Segment Start: Data to process
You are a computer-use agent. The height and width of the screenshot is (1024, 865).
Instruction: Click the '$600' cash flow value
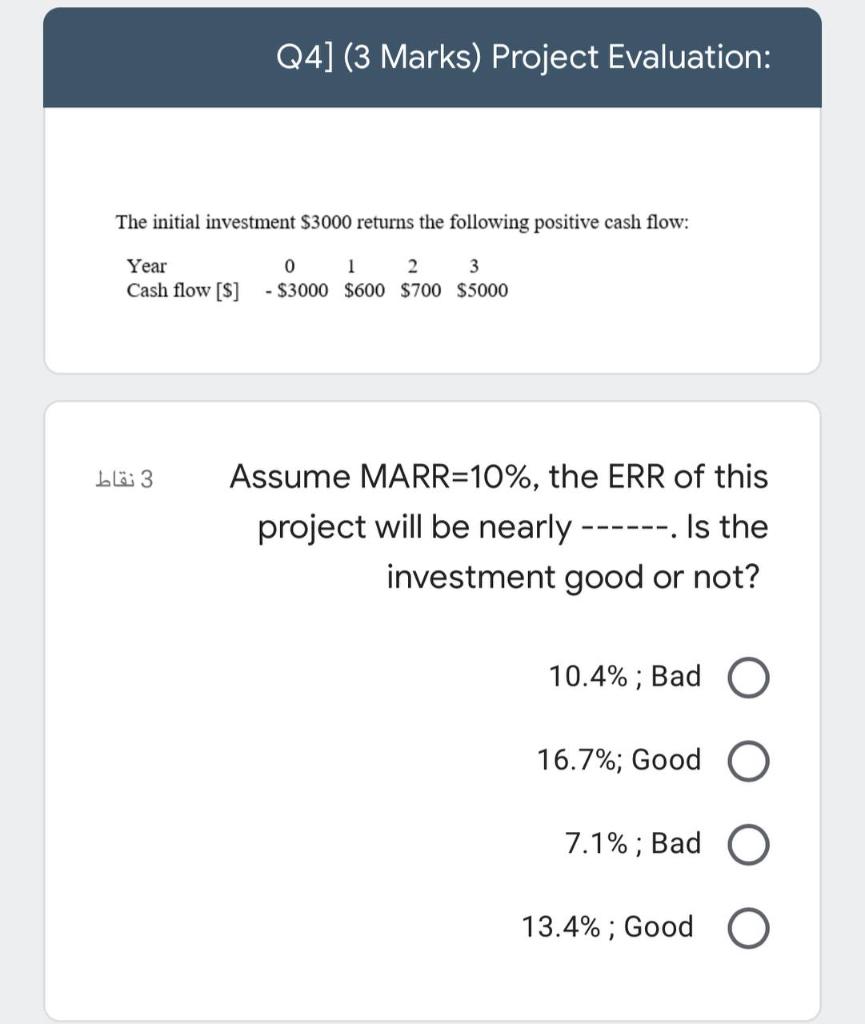pos(364,290)
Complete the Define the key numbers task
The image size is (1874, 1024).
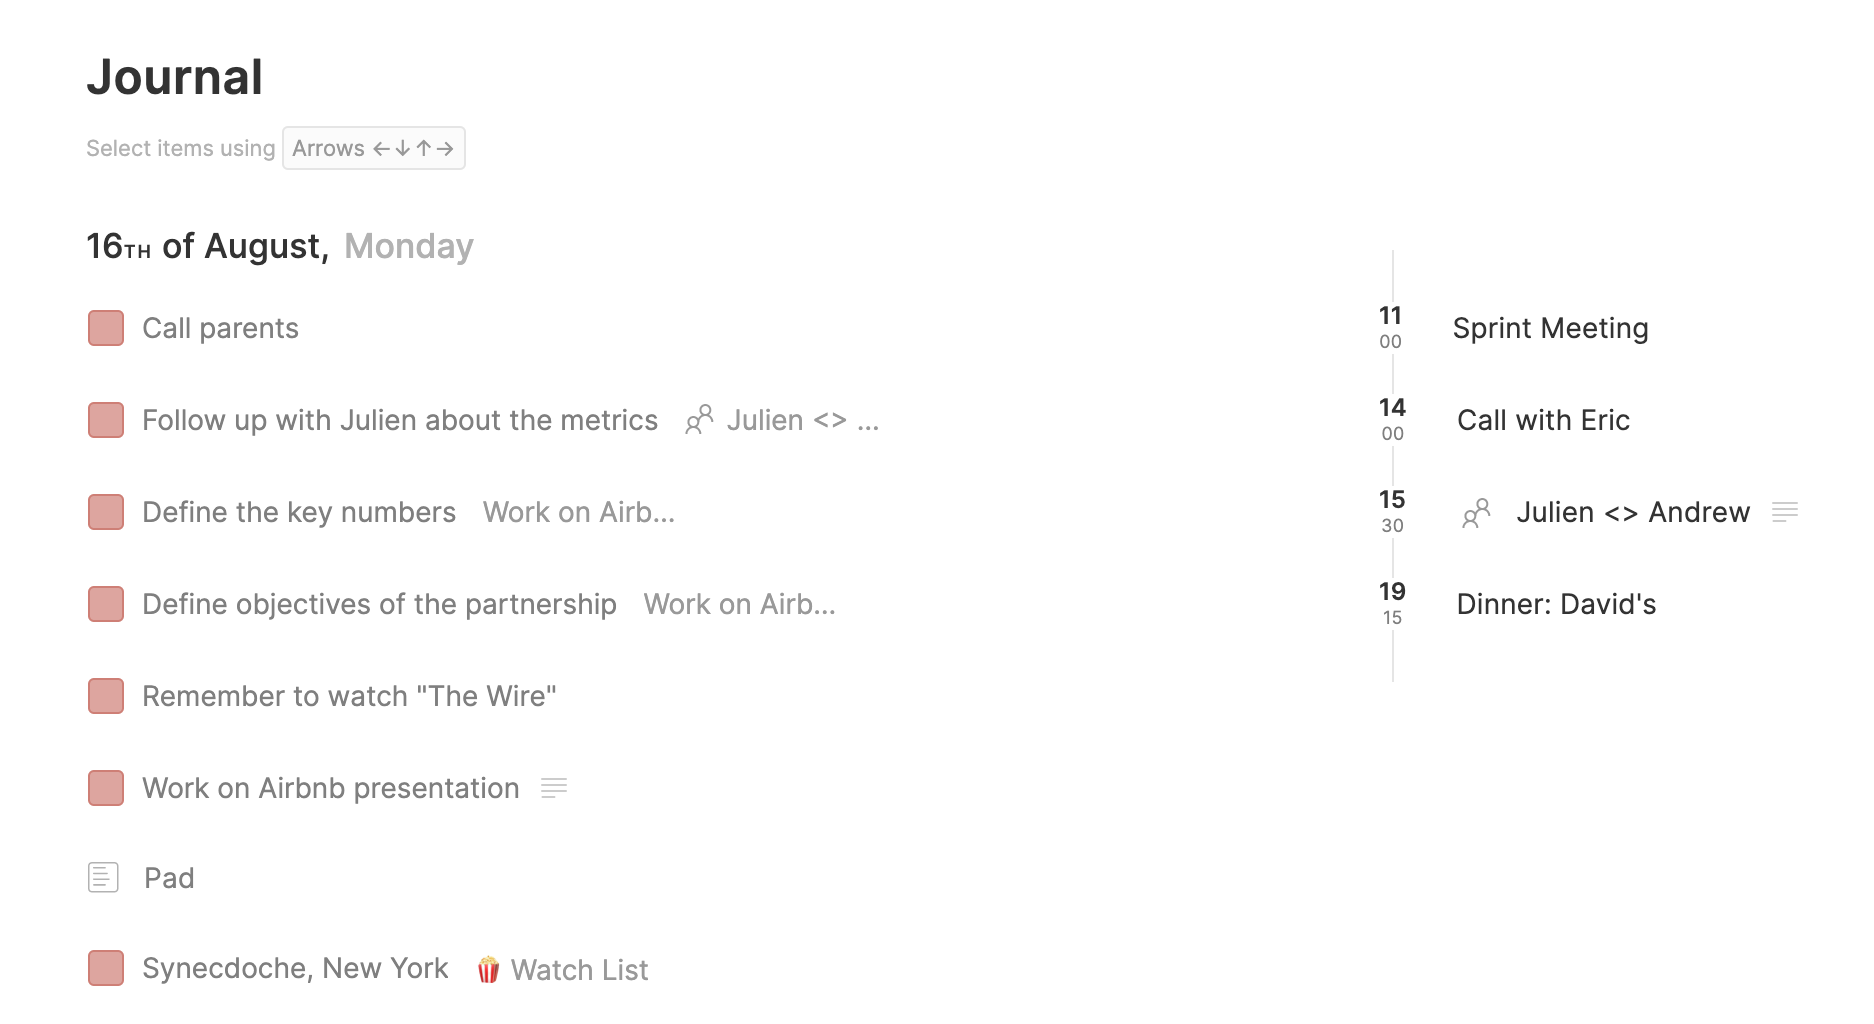tap(106, 512)
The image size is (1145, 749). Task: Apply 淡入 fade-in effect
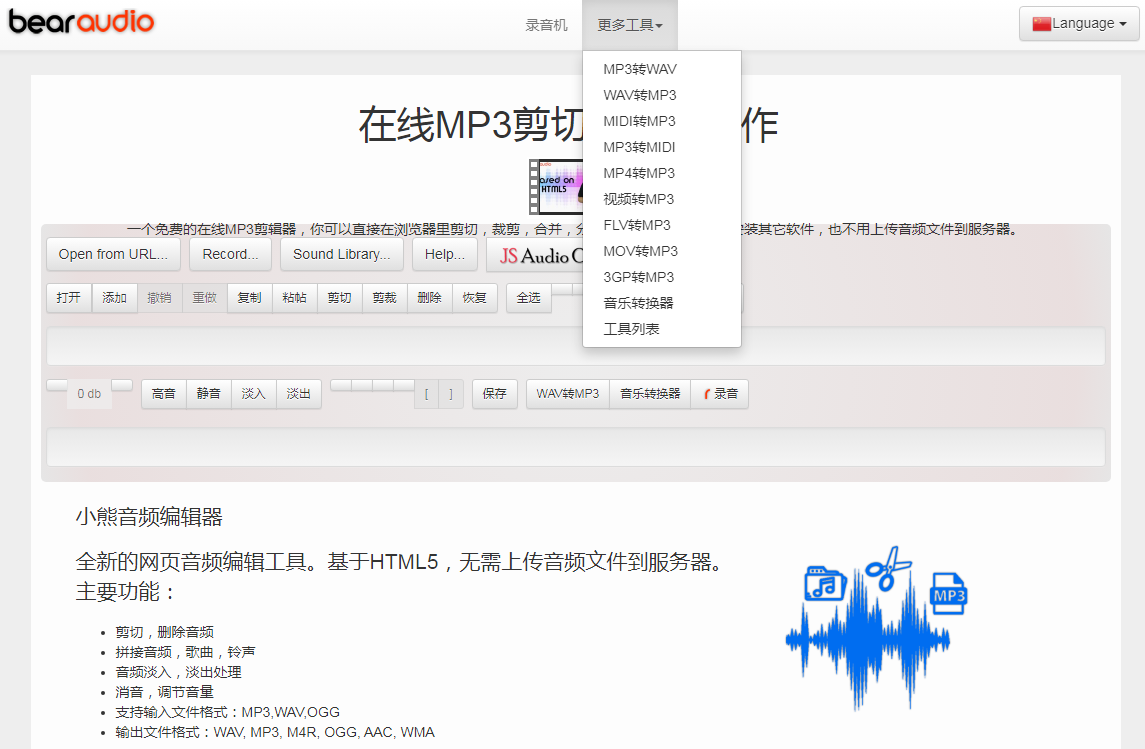click(x=253, y=393)
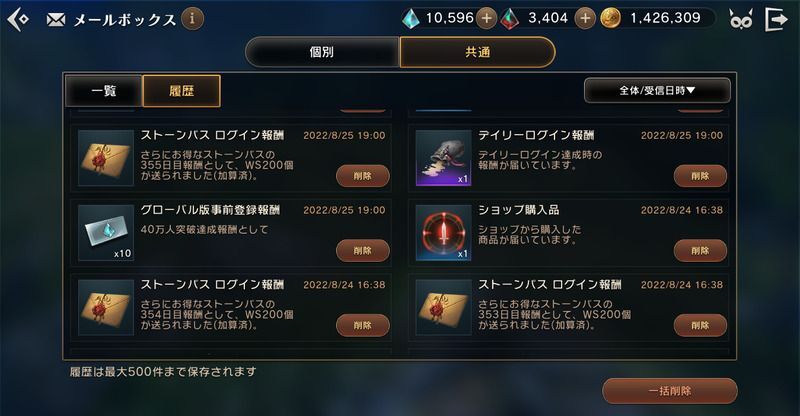This screenshot has height=416, width=800.
Task: Open the 一覧 list tab
Action: point(104,91)
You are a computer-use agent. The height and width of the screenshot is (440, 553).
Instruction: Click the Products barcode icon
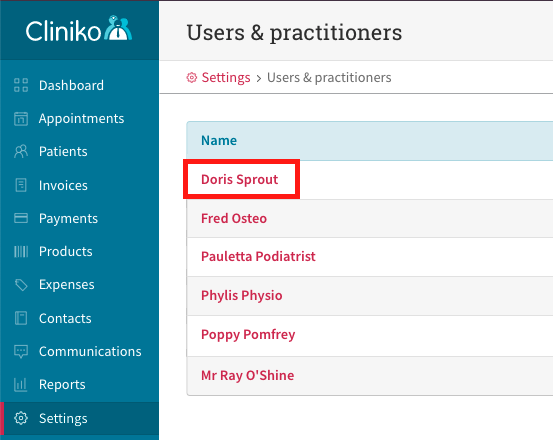pyautogui.click(x=21, y=251)
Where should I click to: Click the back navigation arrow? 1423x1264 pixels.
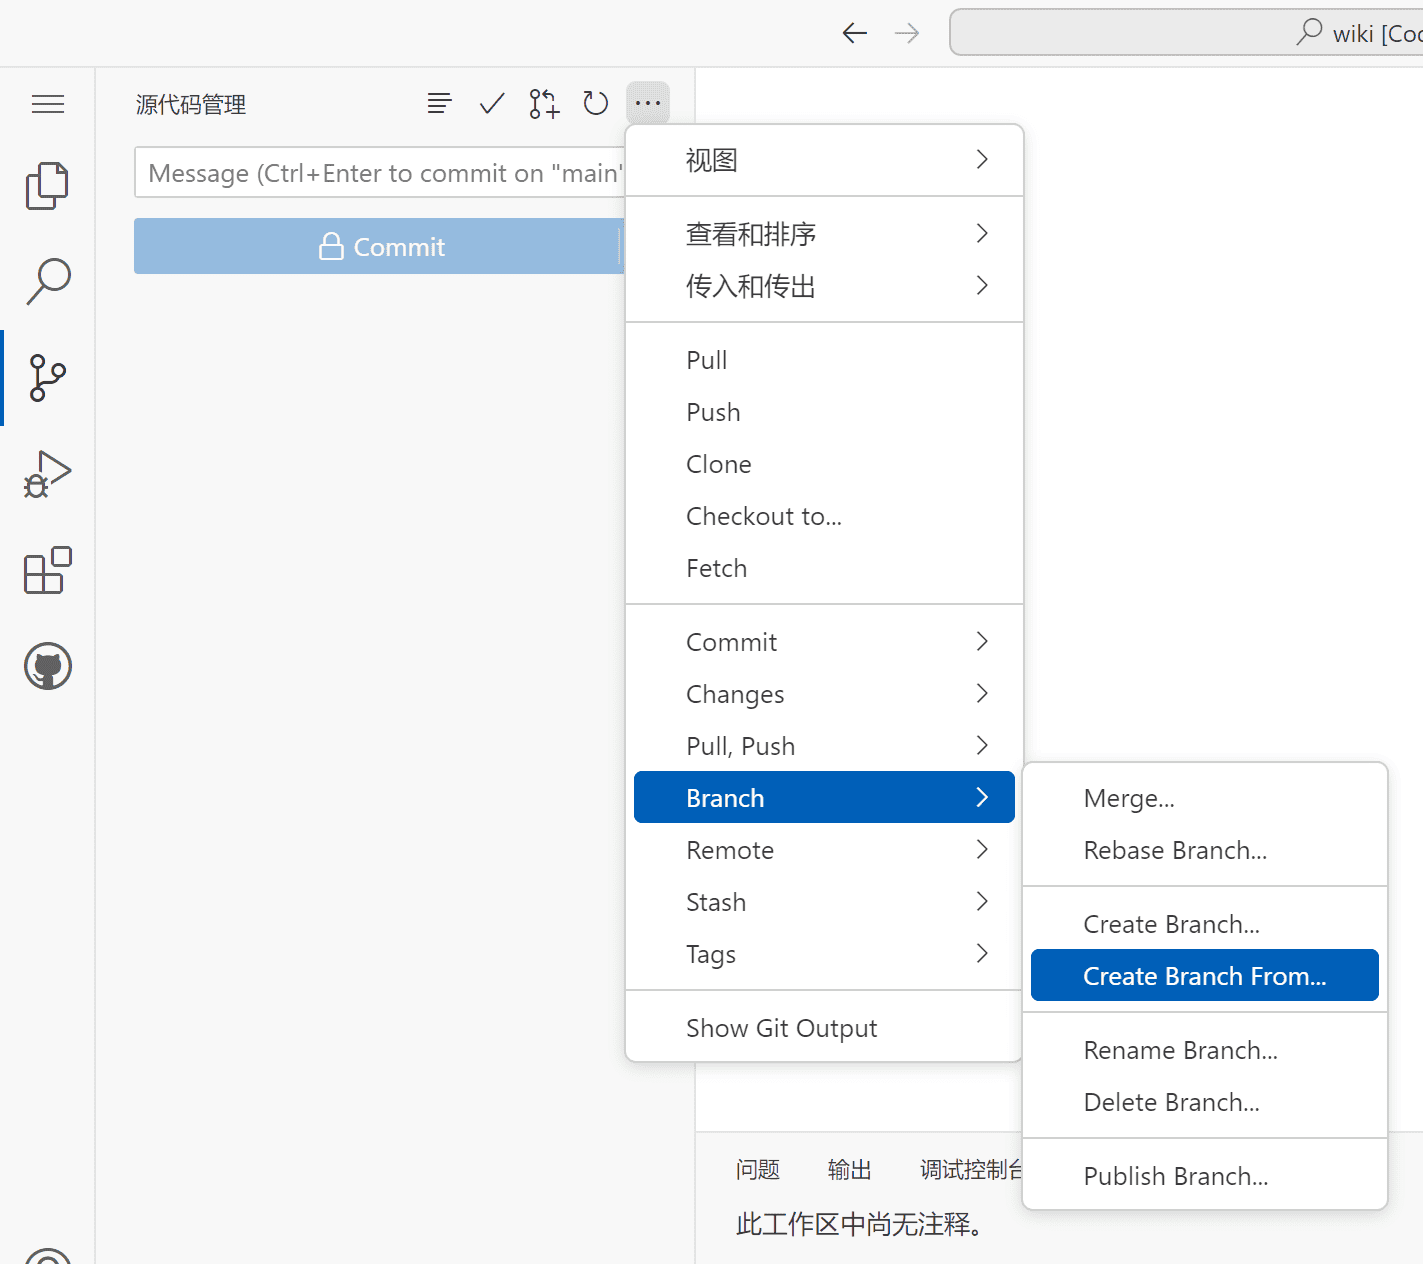(854, 33)
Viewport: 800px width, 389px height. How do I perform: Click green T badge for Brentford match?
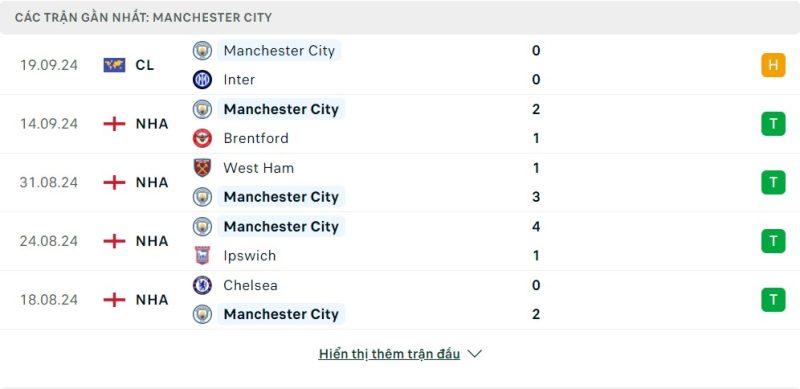pyautogui.click(x=773, y=124)
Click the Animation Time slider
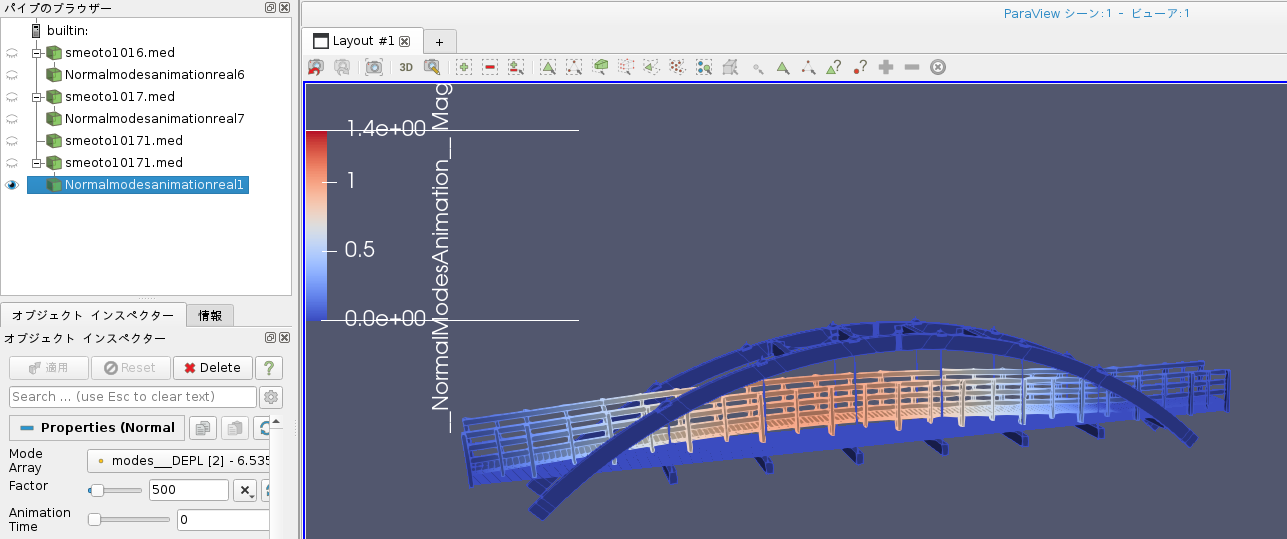The height and width of the screenshot is (539, 1287). [129, 519]
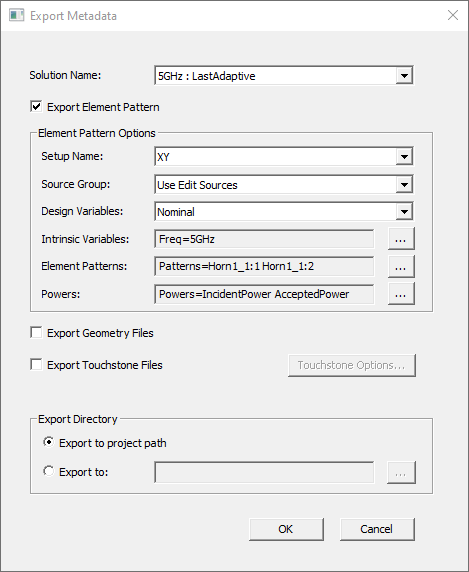This screenshot has width=469, height=572.
Task: Open the Setup Name dropdown
Action: (x=404, y=157)
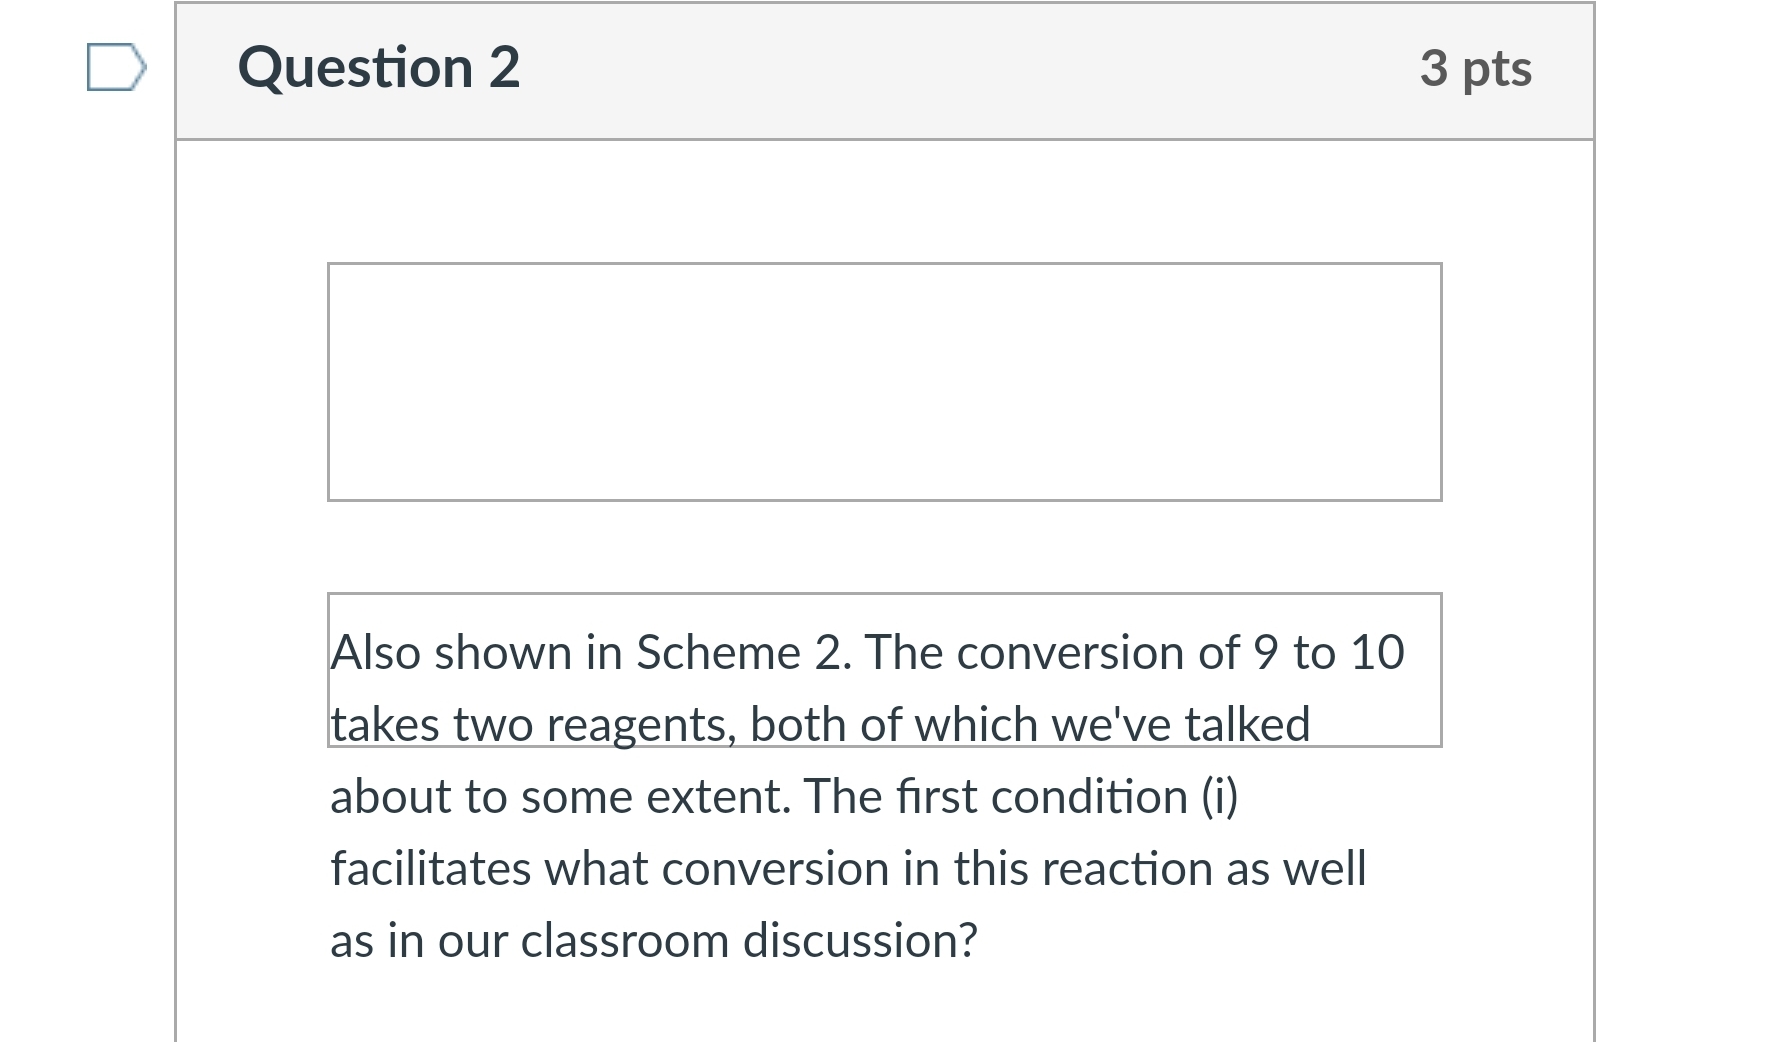This screenshot has width=1767, height=1042.
Task: Click the phrase "both of which we've talked"
Action: click(1030, 725)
Segment End: Data to process
Would you output, word for word, only the lines running from the line with "Viewport: 800px width, 389px" to the end of the listing above, both ends included, with no pictures?

**Answer to this problem:**
Viewport: 800px width, 389px height. How do I perform: Click green T badge for Brentford match?
pyautogui.click(x=773, y=124)
Click the Animation Time slider
The height and width of the screenshot is (539, 1287). [129, 519]
This screenshot has width=469, height=572.
Task: Open the Setup Name dropdown
Action: (x=404, y=157)
This screenshot has width=1767, height=1042.
Task: Click the phrase "both of which we've talked"
Action: click(1030, 725)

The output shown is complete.